(Stored records)
--------------------
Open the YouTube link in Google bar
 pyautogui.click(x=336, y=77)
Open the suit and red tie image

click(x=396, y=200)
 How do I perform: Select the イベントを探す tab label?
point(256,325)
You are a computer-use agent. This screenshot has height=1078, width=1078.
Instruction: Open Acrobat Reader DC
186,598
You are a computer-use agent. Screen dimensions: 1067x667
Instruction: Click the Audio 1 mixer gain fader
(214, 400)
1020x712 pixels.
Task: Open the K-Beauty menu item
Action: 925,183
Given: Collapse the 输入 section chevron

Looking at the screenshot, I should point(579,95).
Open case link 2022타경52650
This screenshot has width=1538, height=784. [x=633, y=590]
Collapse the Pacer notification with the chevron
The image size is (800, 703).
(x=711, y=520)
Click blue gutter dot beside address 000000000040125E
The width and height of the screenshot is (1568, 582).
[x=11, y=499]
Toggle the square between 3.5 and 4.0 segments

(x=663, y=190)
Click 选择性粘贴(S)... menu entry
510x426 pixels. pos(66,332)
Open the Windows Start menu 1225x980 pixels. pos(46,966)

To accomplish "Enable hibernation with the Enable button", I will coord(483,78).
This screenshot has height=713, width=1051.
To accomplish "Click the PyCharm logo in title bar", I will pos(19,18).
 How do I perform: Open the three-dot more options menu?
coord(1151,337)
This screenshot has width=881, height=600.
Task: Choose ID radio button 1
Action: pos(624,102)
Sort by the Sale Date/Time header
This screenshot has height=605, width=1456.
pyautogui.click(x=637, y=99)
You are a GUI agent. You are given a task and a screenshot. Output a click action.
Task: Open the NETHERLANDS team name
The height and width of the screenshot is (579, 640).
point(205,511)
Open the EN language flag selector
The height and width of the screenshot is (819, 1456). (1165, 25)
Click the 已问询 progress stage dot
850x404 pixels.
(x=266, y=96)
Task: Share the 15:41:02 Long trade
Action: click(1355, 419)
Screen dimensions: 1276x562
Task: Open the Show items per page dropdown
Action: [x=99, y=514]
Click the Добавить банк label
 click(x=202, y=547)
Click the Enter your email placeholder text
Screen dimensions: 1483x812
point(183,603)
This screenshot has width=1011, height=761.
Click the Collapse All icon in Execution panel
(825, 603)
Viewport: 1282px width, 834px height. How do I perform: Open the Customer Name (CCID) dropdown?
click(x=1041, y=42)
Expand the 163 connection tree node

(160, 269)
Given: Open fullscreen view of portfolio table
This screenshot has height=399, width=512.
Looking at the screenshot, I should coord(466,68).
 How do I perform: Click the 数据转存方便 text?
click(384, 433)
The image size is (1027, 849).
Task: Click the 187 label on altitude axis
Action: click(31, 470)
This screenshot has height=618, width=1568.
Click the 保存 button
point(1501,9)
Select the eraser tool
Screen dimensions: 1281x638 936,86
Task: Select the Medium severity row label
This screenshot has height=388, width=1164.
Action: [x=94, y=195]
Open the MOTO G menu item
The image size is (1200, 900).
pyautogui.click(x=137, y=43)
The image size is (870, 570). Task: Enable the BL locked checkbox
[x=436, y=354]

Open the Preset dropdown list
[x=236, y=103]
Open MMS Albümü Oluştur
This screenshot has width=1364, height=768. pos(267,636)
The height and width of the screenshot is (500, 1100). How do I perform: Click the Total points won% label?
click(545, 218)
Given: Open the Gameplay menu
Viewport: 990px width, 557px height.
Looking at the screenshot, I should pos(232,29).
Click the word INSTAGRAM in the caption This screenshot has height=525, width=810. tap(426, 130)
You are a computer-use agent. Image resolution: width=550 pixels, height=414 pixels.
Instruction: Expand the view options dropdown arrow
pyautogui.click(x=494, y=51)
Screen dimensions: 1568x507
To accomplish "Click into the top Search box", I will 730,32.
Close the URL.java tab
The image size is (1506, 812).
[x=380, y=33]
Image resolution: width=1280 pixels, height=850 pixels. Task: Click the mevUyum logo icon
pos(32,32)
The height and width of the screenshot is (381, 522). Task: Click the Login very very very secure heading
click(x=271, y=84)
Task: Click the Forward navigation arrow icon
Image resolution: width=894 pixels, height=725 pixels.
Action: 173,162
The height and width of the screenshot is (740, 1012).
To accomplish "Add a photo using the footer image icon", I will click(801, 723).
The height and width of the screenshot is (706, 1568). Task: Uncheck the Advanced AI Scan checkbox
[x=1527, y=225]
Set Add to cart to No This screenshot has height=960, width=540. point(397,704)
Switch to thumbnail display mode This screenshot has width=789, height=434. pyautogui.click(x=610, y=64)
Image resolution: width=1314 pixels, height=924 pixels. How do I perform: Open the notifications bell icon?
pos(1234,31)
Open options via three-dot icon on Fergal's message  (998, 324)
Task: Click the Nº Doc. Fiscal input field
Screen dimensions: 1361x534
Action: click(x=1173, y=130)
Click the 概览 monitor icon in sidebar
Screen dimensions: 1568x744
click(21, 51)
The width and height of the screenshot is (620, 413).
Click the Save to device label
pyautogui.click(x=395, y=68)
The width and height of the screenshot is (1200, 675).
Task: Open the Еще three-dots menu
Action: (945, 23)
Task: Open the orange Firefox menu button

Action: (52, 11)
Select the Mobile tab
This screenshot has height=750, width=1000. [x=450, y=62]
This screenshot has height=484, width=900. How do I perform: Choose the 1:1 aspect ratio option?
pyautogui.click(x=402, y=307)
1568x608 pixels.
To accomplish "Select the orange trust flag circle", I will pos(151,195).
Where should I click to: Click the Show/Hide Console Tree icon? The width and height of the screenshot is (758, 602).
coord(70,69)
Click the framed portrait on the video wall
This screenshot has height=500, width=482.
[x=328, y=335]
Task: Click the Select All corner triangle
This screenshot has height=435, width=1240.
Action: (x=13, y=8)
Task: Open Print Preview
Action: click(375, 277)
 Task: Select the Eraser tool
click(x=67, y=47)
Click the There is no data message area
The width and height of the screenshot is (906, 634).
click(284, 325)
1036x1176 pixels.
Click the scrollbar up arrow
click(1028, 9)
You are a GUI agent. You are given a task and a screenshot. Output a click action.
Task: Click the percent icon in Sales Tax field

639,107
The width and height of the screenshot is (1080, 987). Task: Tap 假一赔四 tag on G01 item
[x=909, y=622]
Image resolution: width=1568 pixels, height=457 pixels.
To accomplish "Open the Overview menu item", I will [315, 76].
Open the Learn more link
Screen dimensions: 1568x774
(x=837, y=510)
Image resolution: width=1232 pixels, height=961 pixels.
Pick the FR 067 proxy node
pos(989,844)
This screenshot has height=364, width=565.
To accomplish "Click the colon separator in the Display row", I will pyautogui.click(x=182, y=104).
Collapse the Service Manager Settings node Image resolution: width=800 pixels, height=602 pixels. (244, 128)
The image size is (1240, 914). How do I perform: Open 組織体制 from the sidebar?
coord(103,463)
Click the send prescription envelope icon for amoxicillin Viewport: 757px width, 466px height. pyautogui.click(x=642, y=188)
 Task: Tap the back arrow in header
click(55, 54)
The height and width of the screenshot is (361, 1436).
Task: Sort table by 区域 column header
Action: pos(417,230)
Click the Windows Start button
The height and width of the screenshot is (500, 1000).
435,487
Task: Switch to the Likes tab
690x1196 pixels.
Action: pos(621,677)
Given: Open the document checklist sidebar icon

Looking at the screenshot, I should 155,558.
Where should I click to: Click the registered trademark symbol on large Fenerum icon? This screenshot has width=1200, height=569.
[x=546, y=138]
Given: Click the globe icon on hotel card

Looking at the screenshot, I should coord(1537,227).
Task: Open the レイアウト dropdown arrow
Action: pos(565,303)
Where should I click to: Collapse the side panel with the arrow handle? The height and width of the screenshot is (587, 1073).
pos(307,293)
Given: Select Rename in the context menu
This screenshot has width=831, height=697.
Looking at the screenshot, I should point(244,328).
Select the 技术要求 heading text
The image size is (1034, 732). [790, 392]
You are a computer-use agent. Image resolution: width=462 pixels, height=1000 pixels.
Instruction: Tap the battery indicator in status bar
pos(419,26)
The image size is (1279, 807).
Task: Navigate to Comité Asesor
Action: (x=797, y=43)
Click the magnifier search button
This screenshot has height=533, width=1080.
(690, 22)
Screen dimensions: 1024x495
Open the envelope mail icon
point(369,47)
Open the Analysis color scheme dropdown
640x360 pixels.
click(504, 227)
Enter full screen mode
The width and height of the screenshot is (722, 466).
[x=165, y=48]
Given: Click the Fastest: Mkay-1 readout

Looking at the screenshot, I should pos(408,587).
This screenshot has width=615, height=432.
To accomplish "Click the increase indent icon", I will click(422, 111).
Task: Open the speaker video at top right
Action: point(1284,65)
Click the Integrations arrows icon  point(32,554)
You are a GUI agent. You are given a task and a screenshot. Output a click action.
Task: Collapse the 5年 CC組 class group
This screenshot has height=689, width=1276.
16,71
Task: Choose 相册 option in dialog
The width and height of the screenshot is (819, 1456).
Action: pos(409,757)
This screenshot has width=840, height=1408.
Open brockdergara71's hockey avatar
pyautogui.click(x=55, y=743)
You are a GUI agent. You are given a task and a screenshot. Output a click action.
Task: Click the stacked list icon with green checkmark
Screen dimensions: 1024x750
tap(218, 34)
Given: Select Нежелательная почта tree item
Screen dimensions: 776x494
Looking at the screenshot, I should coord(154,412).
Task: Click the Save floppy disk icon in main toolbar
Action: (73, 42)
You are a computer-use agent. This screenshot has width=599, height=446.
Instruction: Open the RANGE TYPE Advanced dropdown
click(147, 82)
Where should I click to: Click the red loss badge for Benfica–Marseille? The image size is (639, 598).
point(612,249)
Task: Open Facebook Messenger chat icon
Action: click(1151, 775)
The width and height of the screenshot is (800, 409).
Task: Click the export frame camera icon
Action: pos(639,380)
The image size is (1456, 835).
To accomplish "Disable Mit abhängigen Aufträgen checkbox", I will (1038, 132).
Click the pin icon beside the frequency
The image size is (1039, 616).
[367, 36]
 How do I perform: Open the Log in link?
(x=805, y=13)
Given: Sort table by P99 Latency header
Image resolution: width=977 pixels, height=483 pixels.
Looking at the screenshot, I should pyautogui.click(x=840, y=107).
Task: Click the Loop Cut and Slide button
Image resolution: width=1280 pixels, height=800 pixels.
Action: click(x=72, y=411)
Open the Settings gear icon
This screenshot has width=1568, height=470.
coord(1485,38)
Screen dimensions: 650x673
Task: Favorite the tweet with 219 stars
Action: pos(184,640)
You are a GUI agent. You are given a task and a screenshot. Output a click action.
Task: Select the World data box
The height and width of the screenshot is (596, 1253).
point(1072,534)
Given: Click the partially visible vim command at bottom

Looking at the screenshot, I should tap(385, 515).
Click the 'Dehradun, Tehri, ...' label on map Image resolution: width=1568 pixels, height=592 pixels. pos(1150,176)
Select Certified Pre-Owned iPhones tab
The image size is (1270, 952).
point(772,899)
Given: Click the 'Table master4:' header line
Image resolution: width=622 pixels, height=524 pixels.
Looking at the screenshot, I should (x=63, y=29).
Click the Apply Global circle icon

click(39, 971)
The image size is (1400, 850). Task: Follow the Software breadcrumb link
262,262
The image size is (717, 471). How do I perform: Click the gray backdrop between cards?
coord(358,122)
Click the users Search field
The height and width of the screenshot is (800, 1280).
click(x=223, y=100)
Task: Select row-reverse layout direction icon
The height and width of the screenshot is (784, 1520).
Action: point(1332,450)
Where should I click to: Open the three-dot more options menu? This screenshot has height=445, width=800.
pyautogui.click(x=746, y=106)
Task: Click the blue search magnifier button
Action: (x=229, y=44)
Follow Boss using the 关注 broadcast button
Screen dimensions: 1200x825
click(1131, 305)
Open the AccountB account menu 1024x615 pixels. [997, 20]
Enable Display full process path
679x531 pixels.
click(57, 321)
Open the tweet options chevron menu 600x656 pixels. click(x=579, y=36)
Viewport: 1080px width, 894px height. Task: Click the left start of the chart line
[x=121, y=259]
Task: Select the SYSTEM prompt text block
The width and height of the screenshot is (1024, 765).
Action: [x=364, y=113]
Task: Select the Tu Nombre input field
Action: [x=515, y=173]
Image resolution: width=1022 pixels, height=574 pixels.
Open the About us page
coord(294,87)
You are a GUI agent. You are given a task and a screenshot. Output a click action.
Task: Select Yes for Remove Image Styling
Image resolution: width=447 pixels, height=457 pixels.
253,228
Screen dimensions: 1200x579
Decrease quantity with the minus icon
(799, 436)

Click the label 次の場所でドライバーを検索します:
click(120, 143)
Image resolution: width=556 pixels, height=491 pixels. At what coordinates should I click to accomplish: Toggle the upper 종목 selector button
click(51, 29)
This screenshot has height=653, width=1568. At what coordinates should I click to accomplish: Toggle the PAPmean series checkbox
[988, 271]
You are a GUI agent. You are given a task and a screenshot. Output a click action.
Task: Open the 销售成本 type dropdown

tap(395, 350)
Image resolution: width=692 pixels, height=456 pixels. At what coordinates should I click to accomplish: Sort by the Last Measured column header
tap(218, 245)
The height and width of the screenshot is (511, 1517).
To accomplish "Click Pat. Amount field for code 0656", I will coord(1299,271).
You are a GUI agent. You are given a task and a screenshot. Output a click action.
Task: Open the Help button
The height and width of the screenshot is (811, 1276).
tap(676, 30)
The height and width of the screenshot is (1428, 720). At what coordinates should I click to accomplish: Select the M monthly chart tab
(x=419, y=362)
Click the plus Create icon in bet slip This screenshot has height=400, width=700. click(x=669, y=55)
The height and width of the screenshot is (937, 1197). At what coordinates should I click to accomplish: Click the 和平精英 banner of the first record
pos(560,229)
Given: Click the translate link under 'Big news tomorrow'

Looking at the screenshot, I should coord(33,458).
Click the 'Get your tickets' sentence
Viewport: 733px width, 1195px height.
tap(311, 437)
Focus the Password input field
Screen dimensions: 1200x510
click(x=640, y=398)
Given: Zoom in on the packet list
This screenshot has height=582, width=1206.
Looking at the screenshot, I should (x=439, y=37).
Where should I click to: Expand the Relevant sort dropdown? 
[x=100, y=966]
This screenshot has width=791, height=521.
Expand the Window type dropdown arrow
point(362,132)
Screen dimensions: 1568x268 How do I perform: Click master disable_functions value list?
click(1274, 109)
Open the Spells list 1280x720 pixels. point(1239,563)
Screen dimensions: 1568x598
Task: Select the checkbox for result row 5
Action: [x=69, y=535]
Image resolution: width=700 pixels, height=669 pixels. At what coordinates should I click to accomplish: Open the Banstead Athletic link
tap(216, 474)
--------------------
Exactly as they stand, please print the lines from the first line of the records above down to the line that includes "has height=1078, width=1078.", both of those included and no others.

Open the YouTube link in Google bar
 pyautogui.click(x=336, y=77)
Open the suit and red tie image

click(x=396, y=200)
 How do I perform: Select the イベントを探す tab label?
point(256,325)
You are a computer-use agent. This screenshot has height=1078, width=1078.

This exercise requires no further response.